Bajo casi cualquier métrica, el 2023 se perfila como un año especialmente retador. Desde el frente internacional, son tres las principales preocupaciones: la inflación persistente –y la reacción necesaria de los bancos centrales para combatirla con firmeza–, la continuidad de la guerra entre Rusia y Ucrania, y los riesgos asociados a una economía china en desaceleración. En un escenario adverso, el FMI estima que la expansión del producto global sería de apenas 1,1% el siguiente año, tres veces menos que el promedio anual de crecimiento del mundo en las últimas dos décadas.
En el frente local, la incertidumbre es aún más grande. La debilidad del gobierno de la presidenta Dina Boluarte hace precario el equilibrio político de corto plazo. Es cierto que la violencia de las protestas parece haber cedido en los últimos días. Las vías bloqueadas se van liberando y algunos aeropuertos vandalizados se preparan para retomar operaciones. Pero tampoco se pueden descartar desenlaces con todavía mayor radicalización y decisiones política pésimas que los acompañen. Más aún, en el escenario más probable –de adelanto de elecciones para finales del 2023 o inicios del 2024–, el país volvería pronto a entrar en la espiral de incertidumbre que supone cada proceso de elecciones presidenciales y congresales. A nadie le puede tranquilizar pensar que –posiblemente– de aquí a apenas seis meses volveremos a estar viendo y analizando encuestas presidenciales.
En medio de la tormenta, proponer que el 2023 pueda también ser un buen año en términos económicos –o, por lo menos, uno aceptable– parece un despropósito. Y, aun así, a pesar de todo, tampoco es un escenario que se pueda descartar. Las razones son varias. Por ejemplo, aún con el golpe de la pandemia, el Perú mantiene fortalezas macroeconómicas envidiables –solo comparables con las de Chile en la región– que proveen el cimiento de cualquier proceso de crecimiento.

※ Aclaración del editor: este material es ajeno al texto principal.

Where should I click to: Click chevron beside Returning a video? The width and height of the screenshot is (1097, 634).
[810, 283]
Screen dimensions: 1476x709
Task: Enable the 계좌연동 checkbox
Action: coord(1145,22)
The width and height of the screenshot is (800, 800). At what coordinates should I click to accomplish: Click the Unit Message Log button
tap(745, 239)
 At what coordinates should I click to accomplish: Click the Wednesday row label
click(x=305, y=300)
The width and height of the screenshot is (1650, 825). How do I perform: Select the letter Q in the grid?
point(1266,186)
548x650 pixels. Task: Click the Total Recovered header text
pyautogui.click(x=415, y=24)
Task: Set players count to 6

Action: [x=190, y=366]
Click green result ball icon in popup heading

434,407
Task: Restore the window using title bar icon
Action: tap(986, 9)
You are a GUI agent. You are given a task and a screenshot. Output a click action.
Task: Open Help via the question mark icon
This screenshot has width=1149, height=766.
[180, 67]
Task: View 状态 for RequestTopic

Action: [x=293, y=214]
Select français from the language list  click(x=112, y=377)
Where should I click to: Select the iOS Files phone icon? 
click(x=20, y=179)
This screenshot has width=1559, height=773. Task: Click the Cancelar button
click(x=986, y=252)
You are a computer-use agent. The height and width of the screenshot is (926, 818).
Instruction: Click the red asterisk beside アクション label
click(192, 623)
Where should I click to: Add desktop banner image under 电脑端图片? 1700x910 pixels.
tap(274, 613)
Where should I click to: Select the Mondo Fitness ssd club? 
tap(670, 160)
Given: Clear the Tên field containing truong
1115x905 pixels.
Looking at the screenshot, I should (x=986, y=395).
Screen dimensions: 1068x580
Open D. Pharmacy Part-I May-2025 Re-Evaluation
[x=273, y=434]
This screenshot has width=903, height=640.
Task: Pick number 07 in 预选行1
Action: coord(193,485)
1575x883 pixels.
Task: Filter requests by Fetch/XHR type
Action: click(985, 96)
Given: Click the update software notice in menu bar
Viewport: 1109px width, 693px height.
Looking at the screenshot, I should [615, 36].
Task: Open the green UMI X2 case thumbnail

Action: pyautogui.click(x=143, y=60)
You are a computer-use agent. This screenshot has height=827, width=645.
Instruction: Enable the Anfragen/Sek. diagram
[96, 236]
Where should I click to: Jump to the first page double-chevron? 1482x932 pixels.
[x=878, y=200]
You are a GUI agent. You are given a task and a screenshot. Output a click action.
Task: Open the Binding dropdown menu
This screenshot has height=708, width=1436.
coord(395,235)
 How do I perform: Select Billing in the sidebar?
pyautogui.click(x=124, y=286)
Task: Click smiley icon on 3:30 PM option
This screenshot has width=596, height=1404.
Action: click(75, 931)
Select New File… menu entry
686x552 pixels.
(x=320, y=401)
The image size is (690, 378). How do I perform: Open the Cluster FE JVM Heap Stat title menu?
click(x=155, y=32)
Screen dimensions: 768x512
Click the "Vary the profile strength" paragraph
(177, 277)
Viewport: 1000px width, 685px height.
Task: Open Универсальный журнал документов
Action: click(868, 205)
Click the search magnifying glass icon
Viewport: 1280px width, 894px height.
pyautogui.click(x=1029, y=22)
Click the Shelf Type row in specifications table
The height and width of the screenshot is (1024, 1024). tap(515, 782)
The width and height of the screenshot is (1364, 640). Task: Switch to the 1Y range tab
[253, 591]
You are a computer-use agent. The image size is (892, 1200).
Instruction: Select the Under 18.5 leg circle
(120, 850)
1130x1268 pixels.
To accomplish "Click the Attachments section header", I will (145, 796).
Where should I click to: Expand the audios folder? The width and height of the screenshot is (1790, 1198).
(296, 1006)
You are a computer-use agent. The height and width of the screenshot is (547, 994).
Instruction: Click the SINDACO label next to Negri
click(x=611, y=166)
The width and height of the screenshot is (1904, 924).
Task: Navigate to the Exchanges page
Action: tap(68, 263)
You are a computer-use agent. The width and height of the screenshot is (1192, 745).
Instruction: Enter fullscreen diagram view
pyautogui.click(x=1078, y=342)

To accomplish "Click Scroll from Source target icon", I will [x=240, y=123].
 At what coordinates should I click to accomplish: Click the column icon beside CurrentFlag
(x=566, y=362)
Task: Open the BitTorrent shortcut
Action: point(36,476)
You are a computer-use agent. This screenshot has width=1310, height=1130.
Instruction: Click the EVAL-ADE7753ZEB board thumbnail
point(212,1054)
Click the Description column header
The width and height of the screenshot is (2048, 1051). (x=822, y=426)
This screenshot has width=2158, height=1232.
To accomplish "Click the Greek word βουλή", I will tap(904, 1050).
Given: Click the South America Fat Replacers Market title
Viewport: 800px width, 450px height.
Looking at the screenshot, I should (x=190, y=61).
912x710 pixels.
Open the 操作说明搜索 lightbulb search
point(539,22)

En segundo lugar, si se logra canalizar apropiadamente el proceso de adelanto de elecciones y la presidenta Boluarte mantiene el rumbo responsable que sugiere su selección de gabinete, el país podría gozar de aproximadamente un año y medio de relativa estabilidad, por lo menos hasta el siguiente cambio de mando. Ese es un plazo corto para estándares habituales, pero extenso si es medido con la vara de un país en crisis política que no da tregua desde el 2016. De hecho, desde entonces –y con la aparición del COVID-19 al medio– no ha habido un año y medio consecutivo de calma. Familias, empresarios, trabajadores, todos agradecerían el pequeño respiro dado por un gobierno de transición encargado de mantener el barco en marcha y de organizar el proceso electoral mientras se aprueba alguna reforma política. El riesgo es más alto que antes, pero hoy el freno de mano que tenía la economía peruana a causa del clima político tiene más chances de levantarse que hace un mes.
Por supuesto, no se debe pecar de ingenuidad en circunstancias como las actuales. Los escenarios dramáticos –que involucran más violencia o un quiebre constitucional– no han sido conjurados. No es un secreto la actividad de grupos organizados e ilegales que se benefician del caos y el desgobierno. El Perú podría estar condenado a continuar en esta guerra política intestina e ingobernabilidad crónica por más años aún. Todo eso es cierto, pero el punto aquí es que tal escenario no tiene por qué ser, necesariamente, el que el destino nos depara. Con buenas decisiones de por medio, también existe un escenario en el que se logra dar algo de estabilidad –siquiera temporal– a un país que no la tiene hace muchos años. A diferencia de hace tres semanas, hoy ese escenario sí está sobre la mesa.